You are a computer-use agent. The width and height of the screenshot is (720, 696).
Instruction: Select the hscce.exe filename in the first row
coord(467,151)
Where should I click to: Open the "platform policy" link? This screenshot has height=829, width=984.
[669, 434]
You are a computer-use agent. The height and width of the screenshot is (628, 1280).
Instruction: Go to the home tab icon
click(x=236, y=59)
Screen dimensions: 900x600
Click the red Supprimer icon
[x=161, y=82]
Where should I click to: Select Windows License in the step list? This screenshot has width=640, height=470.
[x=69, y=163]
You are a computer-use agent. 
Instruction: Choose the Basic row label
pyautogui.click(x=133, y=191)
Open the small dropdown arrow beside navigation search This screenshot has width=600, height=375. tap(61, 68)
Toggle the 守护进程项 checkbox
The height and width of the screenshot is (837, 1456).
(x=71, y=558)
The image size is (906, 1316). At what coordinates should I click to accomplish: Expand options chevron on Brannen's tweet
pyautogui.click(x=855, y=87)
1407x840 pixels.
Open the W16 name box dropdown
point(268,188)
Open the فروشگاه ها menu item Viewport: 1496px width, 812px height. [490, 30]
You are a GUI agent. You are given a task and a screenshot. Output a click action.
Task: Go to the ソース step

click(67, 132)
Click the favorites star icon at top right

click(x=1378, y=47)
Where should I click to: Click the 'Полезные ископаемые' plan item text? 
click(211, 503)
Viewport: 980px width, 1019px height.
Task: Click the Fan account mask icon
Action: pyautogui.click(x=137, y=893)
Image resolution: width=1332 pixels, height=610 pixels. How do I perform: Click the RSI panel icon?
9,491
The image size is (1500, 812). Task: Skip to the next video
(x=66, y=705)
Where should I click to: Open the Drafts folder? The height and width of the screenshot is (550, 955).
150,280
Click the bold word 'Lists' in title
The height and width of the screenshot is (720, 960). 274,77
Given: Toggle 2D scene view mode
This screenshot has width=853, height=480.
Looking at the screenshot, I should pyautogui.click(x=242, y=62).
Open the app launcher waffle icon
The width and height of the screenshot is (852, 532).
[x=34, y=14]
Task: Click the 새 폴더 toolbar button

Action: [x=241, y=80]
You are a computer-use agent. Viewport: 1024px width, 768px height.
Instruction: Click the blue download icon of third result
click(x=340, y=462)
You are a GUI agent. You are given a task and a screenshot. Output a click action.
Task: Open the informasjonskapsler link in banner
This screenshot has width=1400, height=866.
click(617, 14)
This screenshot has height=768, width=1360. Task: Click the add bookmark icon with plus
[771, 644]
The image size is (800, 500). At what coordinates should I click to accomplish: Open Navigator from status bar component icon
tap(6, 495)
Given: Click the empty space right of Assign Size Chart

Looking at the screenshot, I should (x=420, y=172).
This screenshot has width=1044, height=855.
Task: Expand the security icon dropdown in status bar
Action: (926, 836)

> [Required action]:
Look above for every line with the word "Toggle" and copy it.

> [Response box]:
Toggle the 守护进程项 checkbox
Given: Toggle 2D scene view mode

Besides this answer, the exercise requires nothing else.